Exercise materials Block Start

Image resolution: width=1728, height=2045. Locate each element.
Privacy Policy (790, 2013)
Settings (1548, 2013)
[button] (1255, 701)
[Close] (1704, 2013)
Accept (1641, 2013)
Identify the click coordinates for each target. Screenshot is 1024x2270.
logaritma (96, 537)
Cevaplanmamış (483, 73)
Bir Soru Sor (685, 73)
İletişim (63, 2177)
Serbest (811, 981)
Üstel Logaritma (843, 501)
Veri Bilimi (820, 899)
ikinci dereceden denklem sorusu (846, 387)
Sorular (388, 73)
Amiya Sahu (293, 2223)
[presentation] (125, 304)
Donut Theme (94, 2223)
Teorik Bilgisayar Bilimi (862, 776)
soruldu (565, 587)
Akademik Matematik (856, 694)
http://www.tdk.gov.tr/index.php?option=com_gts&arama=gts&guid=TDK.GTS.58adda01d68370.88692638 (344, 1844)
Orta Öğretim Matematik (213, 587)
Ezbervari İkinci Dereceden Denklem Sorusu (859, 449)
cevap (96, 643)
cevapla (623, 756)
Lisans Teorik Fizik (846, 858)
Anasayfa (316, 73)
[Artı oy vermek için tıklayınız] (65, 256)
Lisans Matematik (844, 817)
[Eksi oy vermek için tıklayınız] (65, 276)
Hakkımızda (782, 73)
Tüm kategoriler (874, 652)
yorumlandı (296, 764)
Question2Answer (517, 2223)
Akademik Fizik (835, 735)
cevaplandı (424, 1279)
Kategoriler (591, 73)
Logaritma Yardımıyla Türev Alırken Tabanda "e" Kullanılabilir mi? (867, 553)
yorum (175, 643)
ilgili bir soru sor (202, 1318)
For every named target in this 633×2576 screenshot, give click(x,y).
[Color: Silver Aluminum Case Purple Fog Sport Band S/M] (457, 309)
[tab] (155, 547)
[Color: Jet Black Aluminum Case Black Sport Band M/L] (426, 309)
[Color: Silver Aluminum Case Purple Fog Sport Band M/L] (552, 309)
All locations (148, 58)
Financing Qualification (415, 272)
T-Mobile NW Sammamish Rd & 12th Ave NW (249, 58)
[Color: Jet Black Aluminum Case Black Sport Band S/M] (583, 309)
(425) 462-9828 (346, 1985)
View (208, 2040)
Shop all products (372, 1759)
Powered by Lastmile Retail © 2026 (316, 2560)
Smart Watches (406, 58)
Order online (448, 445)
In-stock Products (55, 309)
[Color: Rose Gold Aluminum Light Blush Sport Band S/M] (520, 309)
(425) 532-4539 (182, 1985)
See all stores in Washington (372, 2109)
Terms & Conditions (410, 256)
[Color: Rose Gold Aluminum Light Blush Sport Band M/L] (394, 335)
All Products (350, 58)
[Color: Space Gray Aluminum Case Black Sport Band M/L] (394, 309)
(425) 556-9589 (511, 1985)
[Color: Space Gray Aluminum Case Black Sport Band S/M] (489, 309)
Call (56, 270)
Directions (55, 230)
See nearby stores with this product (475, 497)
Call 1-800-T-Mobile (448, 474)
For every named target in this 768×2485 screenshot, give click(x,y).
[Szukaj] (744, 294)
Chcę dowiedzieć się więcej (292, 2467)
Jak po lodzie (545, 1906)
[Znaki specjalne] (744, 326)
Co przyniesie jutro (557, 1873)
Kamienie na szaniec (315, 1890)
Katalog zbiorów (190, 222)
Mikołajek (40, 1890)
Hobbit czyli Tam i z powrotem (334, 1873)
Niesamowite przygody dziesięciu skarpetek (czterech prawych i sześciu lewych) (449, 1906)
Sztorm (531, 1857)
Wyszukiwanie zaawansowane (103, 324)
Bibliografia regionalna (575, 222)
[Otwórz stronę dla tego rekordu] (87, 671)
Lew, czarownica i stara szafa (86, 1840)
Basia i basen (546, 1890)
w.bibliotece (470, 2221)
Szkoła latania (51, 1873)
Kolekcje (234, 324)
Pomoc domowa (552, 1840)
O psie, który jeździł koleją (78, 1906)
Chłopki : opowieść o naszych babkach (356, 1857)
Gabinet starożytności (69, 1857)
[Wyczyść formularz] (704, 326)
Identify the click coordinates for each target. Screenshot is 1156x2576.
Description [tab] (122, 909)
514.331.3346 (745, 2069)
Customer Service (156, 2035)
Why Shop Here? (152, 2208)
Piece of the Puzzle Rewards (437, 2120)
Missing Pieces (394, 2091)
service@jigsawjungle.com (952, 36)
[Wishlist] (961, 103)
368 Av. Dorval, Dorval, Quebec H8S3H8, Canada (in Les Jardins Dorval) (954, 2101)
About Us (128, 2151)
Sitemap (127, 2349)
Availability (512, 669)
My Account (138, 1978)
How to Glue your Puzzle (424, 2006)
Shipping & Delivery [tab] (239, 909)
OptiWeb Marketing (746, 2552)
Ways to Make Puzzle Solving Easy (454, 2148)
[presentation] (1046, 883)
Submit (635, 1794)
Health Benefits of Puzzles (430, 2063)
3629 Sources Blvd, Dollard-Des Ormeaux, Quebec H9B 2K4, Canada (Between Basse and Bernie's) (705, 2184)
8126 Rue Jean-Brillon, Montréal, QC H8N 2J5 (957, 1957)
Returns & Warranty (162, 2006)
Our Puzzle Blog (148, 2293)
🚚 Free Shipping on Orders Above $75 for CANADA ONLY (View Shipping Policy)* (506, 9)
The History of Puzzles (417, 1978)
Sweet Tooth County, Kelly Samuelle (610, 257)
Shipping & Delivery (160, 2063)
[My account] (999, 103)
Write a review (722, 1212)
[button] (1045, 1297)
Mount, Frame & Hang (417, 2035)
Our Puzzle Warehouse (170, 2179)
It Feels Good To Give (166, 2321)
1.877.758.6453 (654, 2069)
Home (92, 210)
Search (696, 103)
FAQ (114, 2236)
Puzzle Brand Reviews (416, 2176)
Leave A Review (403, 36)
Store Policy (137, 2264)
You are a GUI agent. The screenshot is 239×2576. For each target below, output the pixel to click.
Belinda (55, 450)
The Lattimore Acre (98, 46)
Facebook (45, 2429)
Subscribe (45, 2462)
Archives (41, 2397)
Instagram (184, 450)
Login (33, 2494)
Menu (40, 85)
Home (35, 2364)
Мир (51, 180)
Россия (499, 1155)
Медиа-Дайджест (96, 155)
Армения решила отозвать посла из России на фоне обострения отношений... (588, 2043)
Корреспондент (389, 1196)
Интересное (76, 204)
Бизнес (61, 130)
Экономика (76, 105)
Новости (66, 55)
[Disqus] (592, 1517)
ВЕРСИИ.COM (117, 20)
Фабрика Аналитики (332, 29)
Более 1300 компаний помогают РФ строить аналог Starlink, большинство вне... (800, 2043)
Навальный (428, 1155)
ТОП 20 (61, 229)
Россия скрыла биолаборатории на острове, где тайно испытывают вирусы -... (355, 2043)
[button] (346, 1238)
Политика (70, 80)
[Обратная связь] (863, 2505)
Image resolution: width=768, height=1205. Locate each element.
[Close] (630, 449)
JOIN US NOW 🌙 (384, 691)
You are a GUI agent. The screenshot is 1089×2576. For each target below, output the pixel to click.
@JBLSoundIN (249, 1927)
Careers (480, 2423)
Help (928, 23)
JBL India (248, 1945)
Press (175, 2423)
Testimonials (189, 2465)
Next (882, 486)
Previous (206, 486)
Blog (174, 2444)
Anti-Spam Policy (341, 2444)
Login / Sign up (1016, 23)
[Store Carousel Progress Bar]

Exercise materials Block End

→ **What is needed**: Only lines that contain the string "Matematik" count; pick each one out of the records and copy it.

→ **Solution below**:
Akademik Matematik (856, 694)
Orta Öğretim Matematik (213, 587)
Lisans Matematik (844, 817)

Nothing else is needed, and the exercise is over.